### YOUR TASK:
Repeat every record exactly, omitting the pictures.

_____

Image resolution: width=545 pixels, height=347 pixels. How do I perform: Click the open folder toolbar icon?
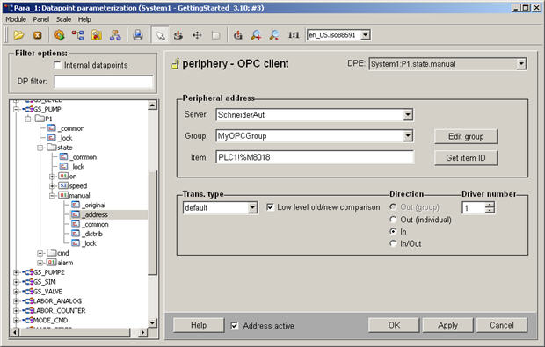(x=18, y=35)
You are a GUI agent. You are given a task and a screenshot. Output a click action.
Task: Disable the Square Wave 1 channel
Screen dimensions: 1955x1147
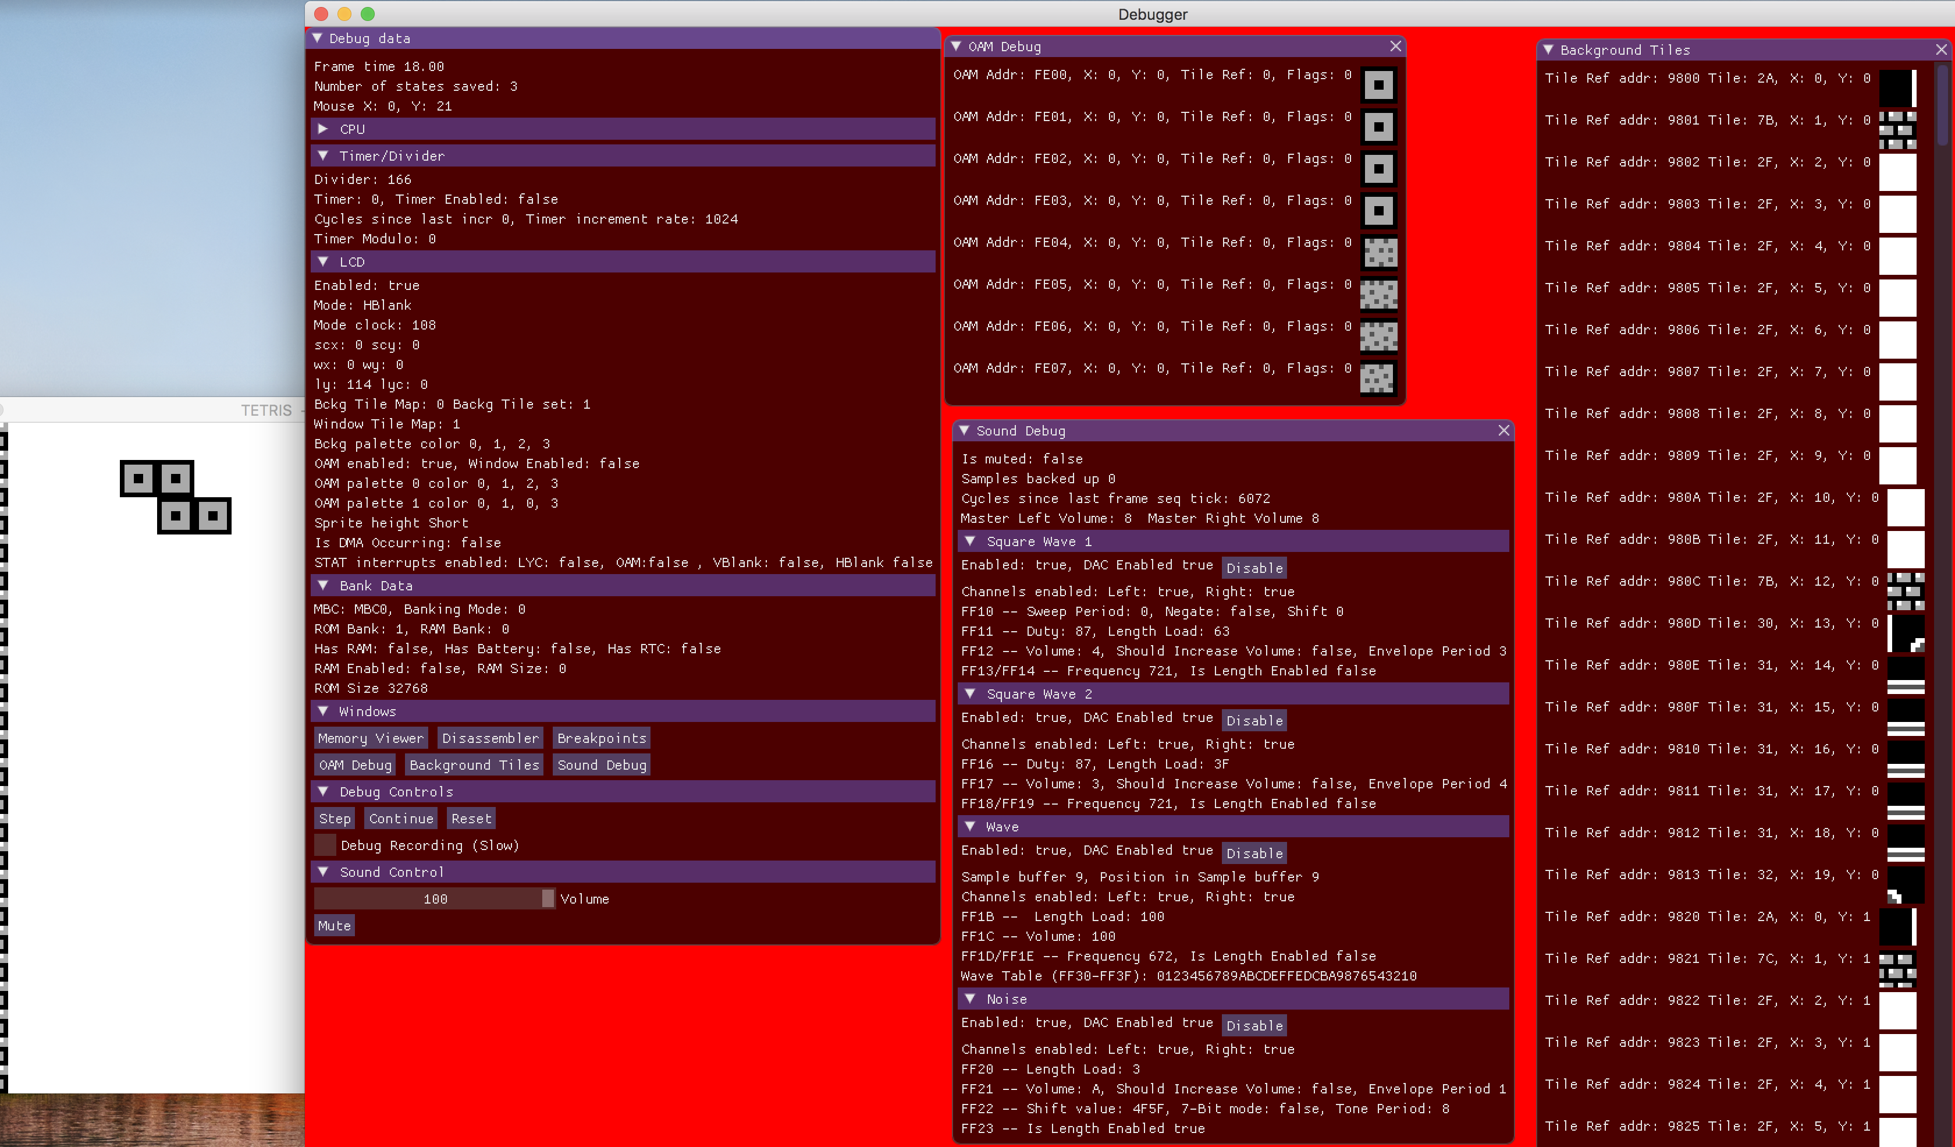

_____

### THE COMPLETED TASK:
Image resolution: width=545 pixels, height=347 pixels. How do I perform: Click the open folder toolbar icon?
(x=18, y=35)
You are a GUI agent. You are given a task and a screenshot. Output a click action.
Task: Disable the Square Wave 1 channel
Screen dimensions: 1955x1147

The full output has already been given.